Meucci studied the electromagnetic voice communication principles for a lot of years and in 1856, he was able to finally recognize his dream of broadcasting his voice through wires. He set up a telephone-life piece of equipment in his house to be able to communicate with his, that time, ill wife. Several notes of Meucci supposedly written in 1857 give description to the basic principles of electromagnetic transmission of sound and voice or the telephone.
Meucci constructed allegedly the electromagnetic telephones. He structured a working model, supposedly an electromagnetic, but was not an acoustic version, which he made a way of making a connection with his basement laboratory and second floor bedroom. More importantly, he built this to be in touch with his wife. Between the years 1856 and 1870, Meucci was able to develop more than 30 various types of telephones basing on this prototype.
Meucci intended to pursue on developing his prototypes yet he lacked budget to support it and his candle factory became bankrupt. He looked for some Italian capitalists who are very willing to back up financially the project but because of the military expeditions in Italy, investment was unstable for everyone in the country. What Meucci did was publish his invention in the New York Italian-language newspaper even though no copy of these reports has been found.
Meucci did not give up his invention because on December 12, 1871, he was able to set up an agreement with Sereno G. P. Breguglia Tremeschin, Angelo Antonio Tremeschin, and Angelo Zilio Gandi to represent the Telettrofono Company.
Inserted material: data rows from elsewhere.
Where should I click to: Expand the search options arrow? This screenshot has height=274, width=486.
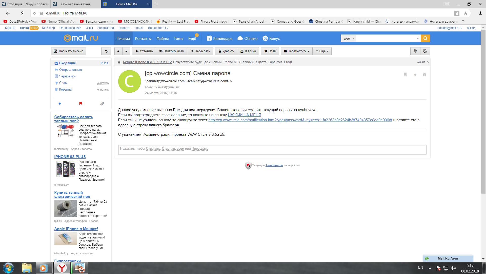coord(418,39)
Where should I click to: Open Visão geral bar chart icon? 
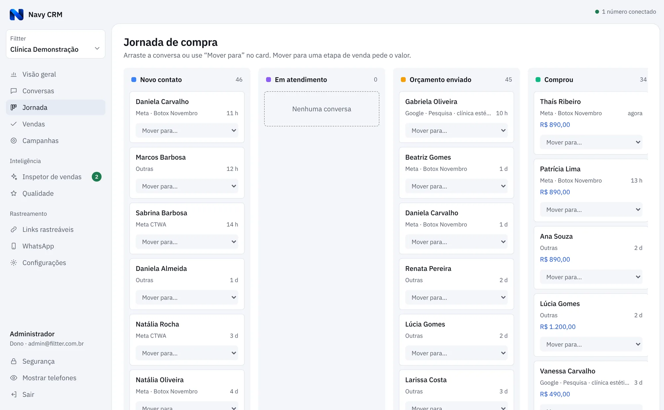(x=14, y=74)
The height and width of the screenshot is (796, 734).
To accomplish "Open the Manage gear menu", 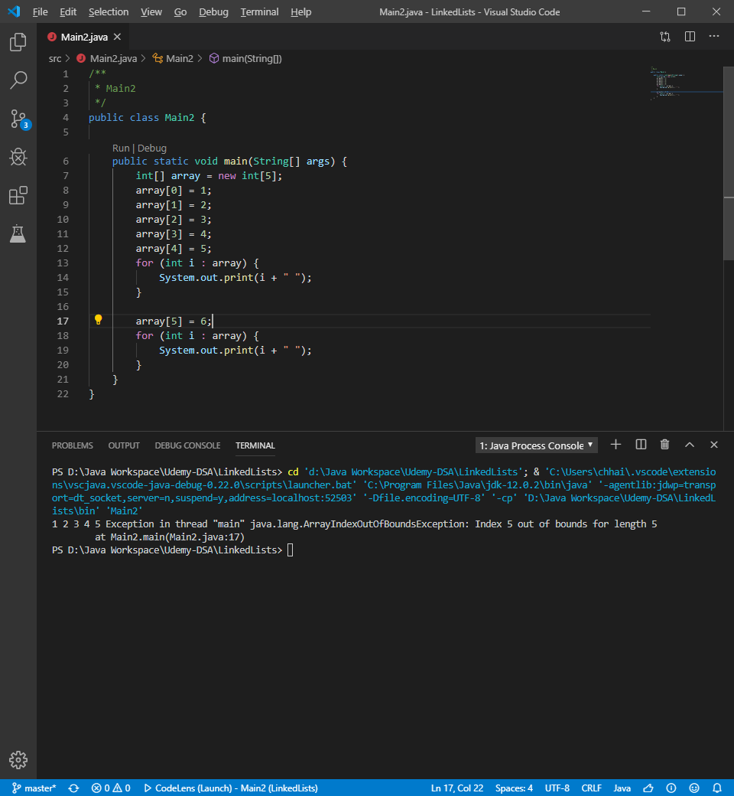I will click(x=18, y=760).
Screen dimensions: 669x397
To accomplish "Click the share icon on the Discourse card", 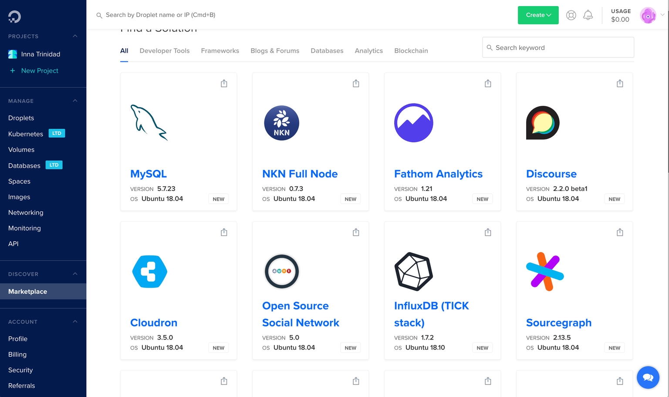I will [620, 83].
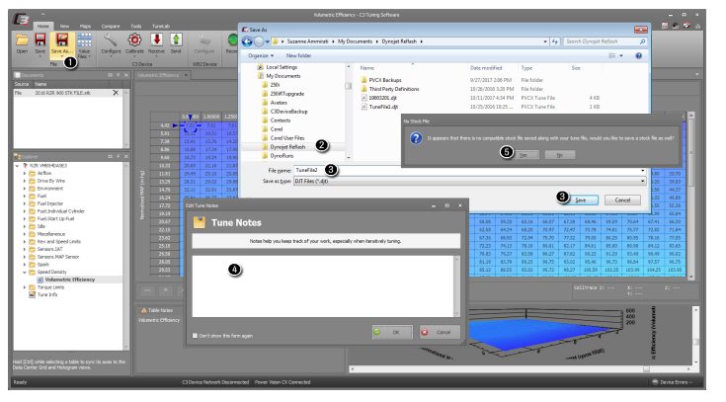Check 'Don't show this form again' box
726x402 pixels.
pyautogui.click(x=196, y=335)
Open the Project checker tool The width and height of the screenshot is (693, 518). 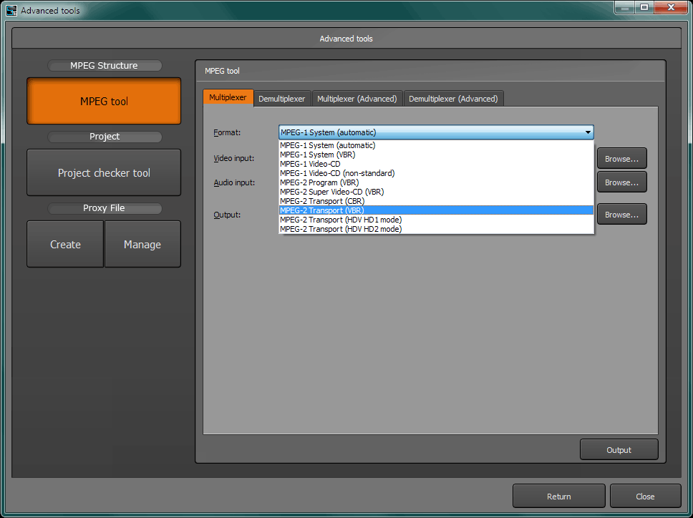[103, 172]
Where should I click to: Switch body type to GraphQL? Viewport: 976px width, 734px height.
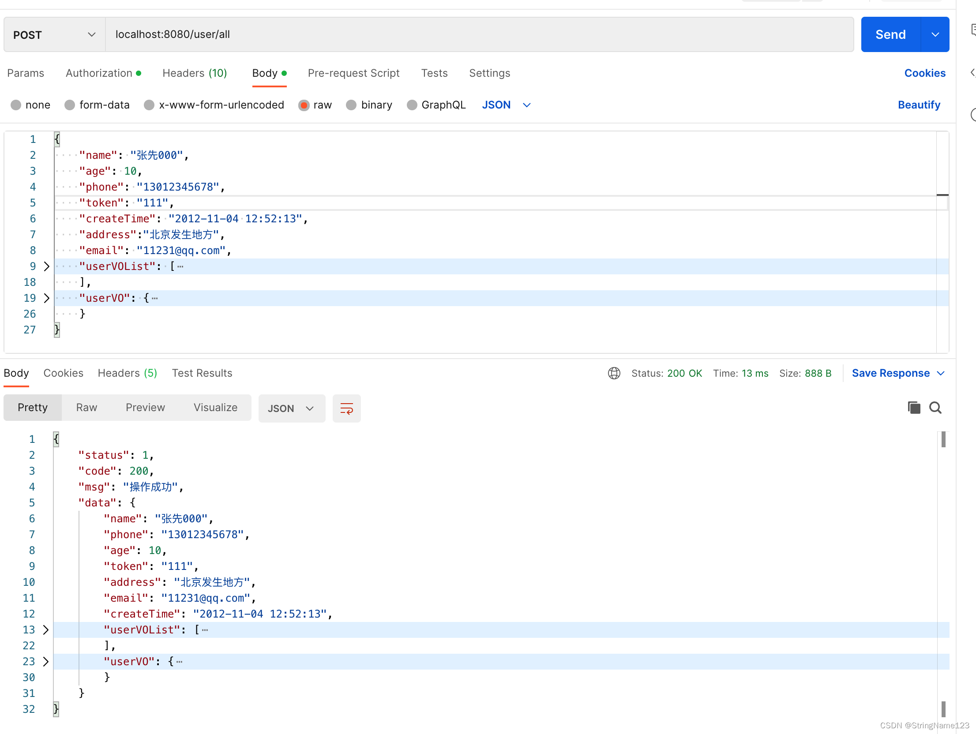(412, 105)
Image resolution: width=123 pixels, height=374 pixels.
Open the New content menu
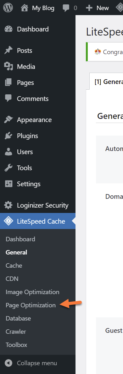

He was then funded to apply for full patency. His lawyer then submitted a caveat entitled “Sound Telegraph” on December 28, 1871 in the US Patent Office.
Despite all these, the caveat submitted by Meucci was not granted patent because it did not describe an electric telephone. They went on trial and Meucci’s invention and work, like several other inventors during his time, was structured mostly on the basis of earlier acoustic principles. Even though earlier experiments were presented as evidence, the final case was dropped eventually due to his death on October 18, 1889.